> Excerto fornecido:
■ ■ ■ ■ ■
A notícia do falecimento de Gina Lollobrigida (dia 16, numa clínica de Roma, contava 95 anos) suscitou nos meios de comunicação internacionais uma curiosa ambiguidade. Assim, a actriz que, nas décadas de 1950/60, foi apelidada de "a mais bela mulher do mundo", ora surgia como símbolo perene do cinema clássico italiano, ora era recordada como um ícone do classicismo de Hollywood.
Em boa verdade, creio que não faz sentido classificá-la unilateralmente, de uma maneira ou de outra. E por uma razão que, hoje em dia, talvez seja difícil de compreender para os espectadores que se habituaram a consumir o cinema como uma arte & indústria sem fronteiras. De facto, "La Lollo" (como a consagrou o público do seu país) protagonizou uma condição de estrela, obviamente em ziguezague entre Europa e América, mas numa altura em que as diferenças de produção entre os dois continentes eram muitos mais nítidas — quer em termos artísticos, quer no plano industrial.
■ ■ ■ ■ ■
> O que se pede:
1 > Transcreva, sem qualquer alteração, o trecho do texto sobre Gina Lollobrigida de "A notícia do" a "classicismo de Hollywood.".
2 > Retome o texto sobre Gina Lollobrigida e dê-lhe continuidade a partir da última frase apresentada.

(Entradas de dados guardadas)
■ ■ ■ ■ ■
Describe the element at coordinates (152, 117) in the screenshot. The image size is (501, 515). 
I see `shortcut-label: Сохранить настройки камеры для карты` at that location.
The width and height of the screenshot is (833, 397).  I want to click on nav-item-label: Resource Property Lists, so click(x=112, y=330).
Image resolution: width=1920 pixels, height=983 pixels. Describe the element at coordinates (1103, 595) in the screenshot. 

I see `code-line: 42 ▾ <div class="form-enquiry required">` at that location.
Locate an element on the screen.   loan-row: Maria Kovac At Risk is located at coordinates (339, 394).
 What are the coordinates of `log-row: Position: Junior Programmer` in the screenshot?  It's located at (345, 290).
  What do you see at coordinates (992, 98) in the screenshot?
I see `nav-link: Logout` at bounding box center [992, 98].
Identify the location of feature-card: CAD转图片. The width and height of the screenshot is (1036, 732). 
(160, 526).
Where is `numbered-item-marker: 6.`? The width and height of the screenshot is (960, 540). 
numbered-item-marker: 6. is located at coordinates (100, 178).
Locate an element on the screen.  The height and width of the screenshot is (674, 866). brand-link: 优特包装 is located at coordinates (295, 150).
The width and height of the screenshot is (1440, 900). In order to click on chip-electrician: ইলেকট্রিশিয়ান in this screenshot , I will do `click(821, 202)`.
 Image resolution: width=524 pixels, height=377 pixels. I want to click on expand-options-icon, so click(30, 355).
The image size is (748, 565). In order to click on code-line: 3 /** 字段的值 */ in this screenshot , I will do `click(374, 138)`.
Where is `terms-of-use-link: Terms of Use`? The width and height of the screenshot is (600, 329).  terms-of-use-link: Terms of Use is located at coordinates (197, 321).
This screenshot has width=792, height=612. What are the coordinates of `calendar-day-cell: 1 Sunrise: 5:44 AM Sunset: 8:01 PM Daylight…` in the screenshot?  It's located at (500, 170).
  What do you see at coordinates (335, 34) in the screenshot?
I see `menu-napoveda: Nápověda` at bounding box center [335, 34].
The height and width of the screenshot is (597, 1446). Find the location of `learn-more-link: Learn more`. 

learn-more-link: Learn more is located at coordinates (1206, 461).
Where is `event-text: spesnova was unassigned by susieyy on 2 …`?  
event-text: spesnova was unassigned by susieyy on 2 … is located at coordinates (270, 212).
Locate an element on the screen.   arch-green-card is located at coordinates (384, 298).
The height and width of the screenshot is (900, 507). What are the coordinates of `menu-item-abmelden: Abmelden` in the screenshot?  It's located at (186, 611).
■ ■ ■ ■ ■
> Respostas às tarefas:
1 >
A notícia do falecimento de Gina Lollobrigida (dia 16, numa clínica de Roma, contava 95 anos) suscitou nos meios de comunicação internacionais uma curiosa ambiguidade. Assim, a actriz que, nas décadas de 1950/60, foi apelidada de "a mais bela mulher do mundo", ora surgia como símbolo perene do cinema clássico italiano, ora era recordada como um ícone do classicismo de Hollywood.

2 >
Eis três memórias sintéticas que poderão, talvez, ajudar a definir o mapa da sua carreira e também a multiplicidade de registos em que trabalhou:
1 - "As Aventuras de Fanfan la Tulipe" (1952), de Christian-Jaque, é uma coprodução Itália/França que pode simbolizar o modo como a aliança cinematográfica dos dois países se traduziu também nos mais variados encontros das suas maiores estrelas: Gina Lollobrigida contracena, aqui, com Gérard Philipe, por certo o mais lendário actor do cinema francês do período anterior à eclosão da "Nouvelle Vague".
2 - "Beat the Devil" (1953), entre nós estreado como "O Tesouro de África", é uma aventura vibrante, e também um conto moral sobre a ganância humana, exemplar da visão do mundo do seu realizador, John Huston. Para Gina Lollobrigida foi a porta de entrada em Hollywood, para mais contracenando com intérpretes tão especiais como Humphery Bogart e Jennifer Jones.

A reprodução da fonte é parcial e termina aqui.